__Written request__
Please rewrite the items below with "dialog" changed to "window", keeping everything else the same.
BEGIN Working data
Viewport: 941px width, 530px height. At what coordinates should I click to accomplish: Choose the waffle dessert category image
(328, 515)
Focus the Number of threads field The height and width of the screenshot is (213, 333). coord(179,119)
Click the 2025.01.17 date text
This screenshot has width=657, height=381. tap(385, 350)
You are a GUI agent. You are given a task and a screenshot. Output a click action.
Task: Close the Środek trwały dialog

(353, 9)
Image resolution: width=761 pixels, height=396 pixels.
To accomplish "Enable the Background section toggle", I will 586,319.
END Working data
__Reply to the exercise__
Viewport: 941px width, 530px height. At what coordinates should I click to accomplish: Choose the waffle dessert category image
(328, 515)
Focus the Number of threads field The height and width of the screenshot is (213, 333). coord(179,119)
Click the 2025.01.17 date text
This screenshot has width=657, height=381. tap(385, 350)
You are a GUI agent. You are given a task and a screenshot. Output a click action.
Task: Close the Środek trwały window

(353, 9)
Image resolution: width=761 pixels, height=396 pixels.
To accomplish "Enable the Background section toggle", I will 586,319.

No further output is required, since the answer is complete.